§ **To do**
Among the following entries, count the lines that contain "This" and report only the result.

§ **Dataset entries**
....

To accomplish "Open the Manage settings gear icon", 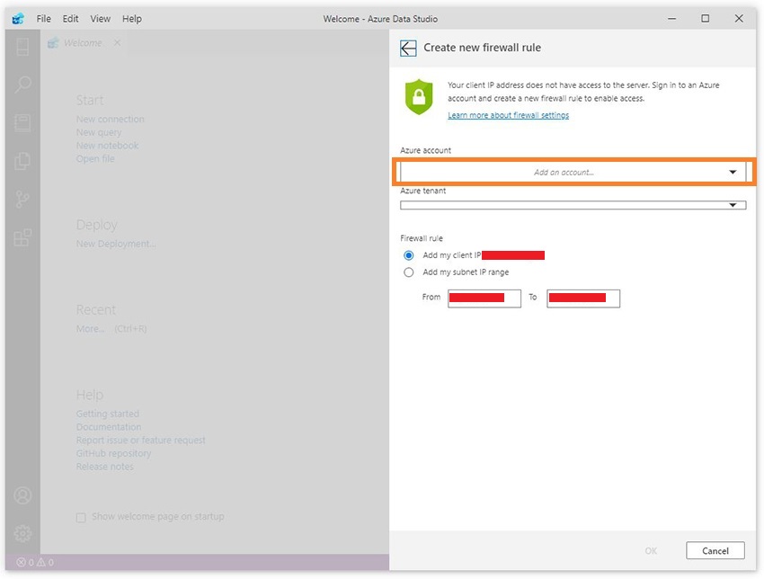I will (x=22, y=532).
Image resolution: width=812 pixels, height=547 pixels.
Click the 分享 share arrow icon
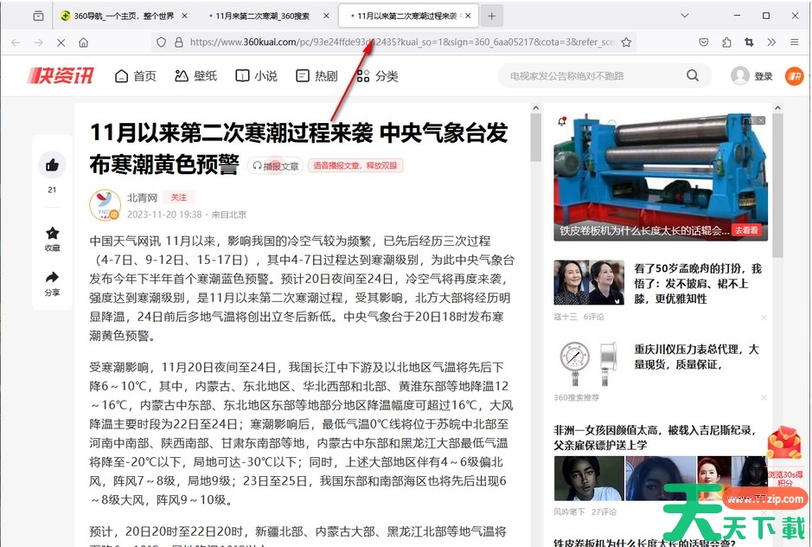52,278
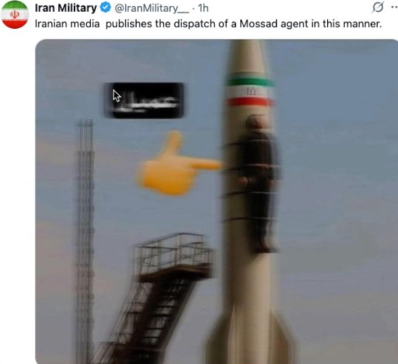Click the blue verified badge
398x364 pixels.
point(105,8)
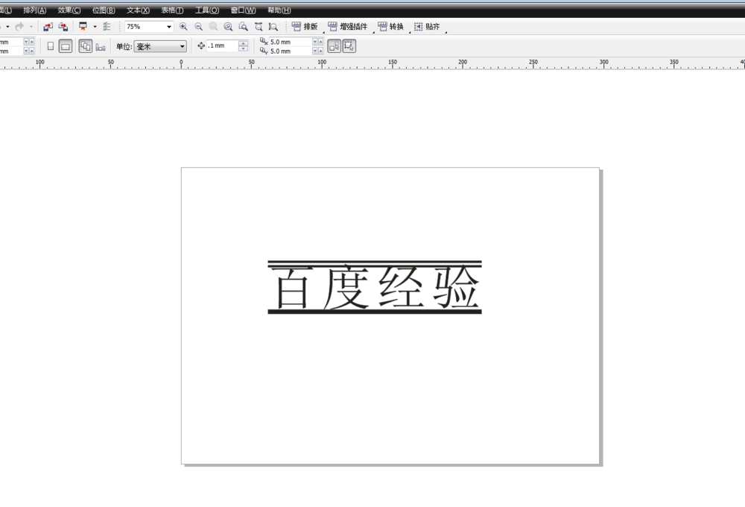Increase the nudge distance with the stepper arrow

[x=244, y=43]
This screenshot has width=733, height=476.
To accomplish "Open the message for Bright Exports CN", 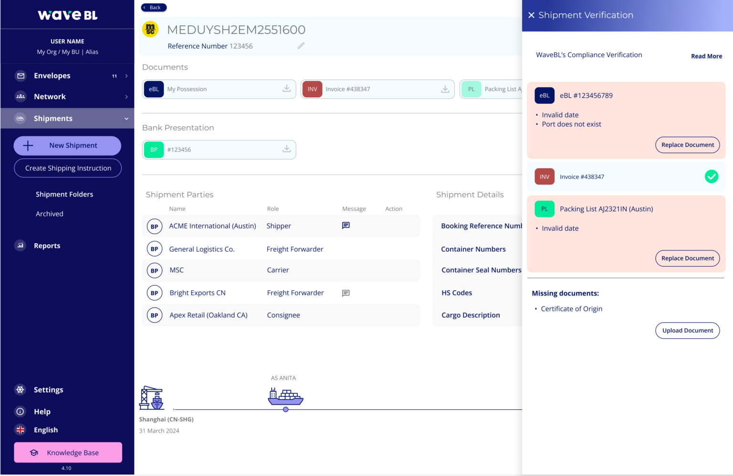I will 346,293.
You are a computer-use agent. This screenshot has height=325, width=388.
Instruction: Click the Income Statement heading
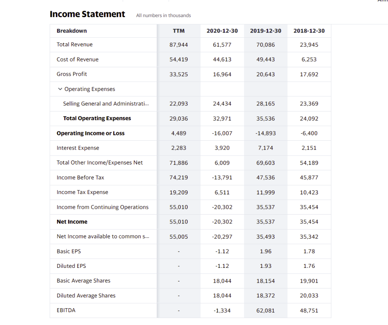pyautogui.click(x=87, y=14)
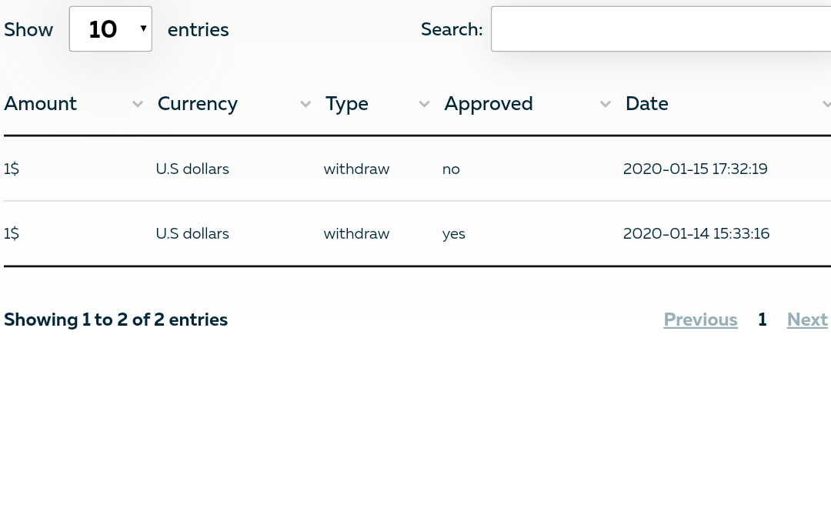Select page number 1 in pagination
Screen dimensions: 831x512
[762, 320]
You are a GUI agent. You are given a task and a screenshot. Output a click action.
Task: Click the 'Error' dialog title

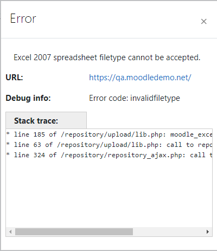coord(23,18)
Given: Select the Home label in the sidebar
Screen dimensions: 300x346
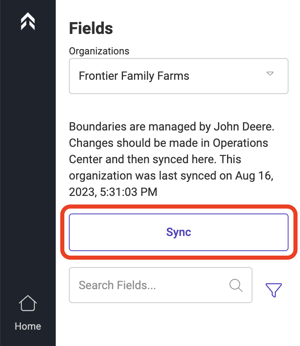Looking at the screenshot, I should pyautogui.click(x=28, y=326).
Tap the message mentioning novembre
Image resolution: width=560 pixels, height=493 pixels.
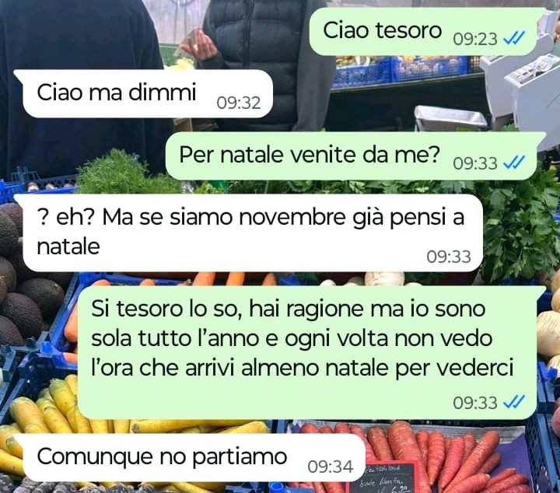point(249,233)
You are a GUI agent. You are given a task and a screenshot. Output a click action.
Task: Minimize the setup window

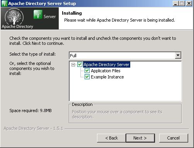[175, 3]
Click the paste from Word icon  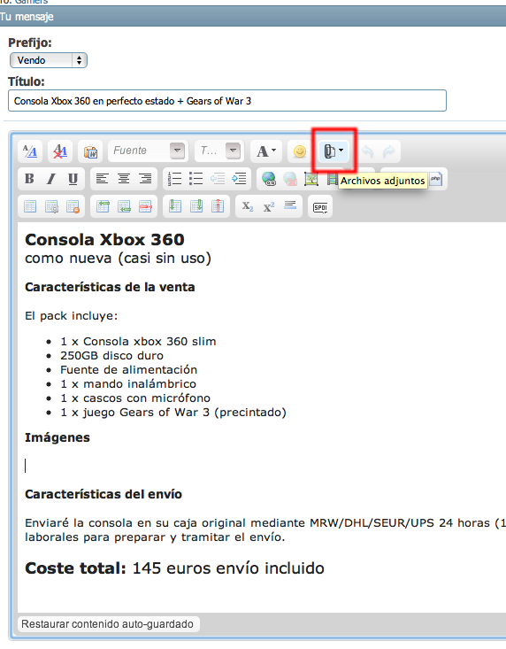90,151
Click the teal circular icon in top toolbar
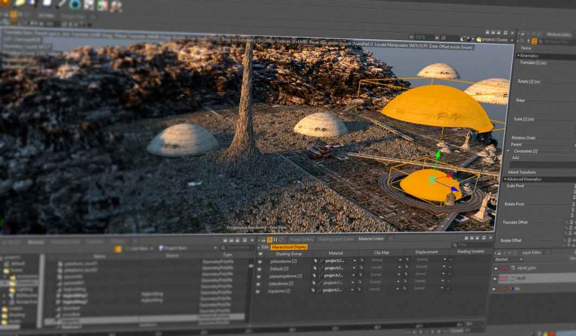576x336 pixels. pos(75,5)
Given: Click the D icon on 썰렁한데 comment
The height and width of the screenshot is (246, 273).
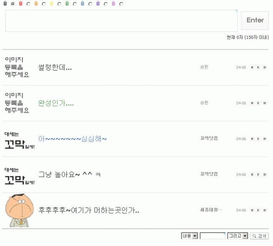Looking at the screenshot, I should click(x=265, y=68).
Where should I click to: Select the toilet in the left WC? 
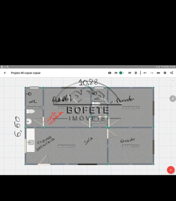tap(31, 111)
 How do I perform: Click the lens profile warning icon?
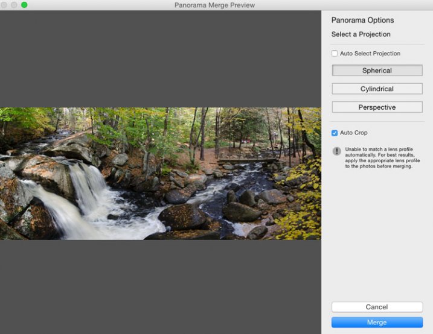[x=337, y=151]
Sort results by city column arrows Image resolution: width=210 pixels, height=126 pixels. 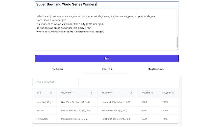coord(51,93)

....

§ **Written answer**
2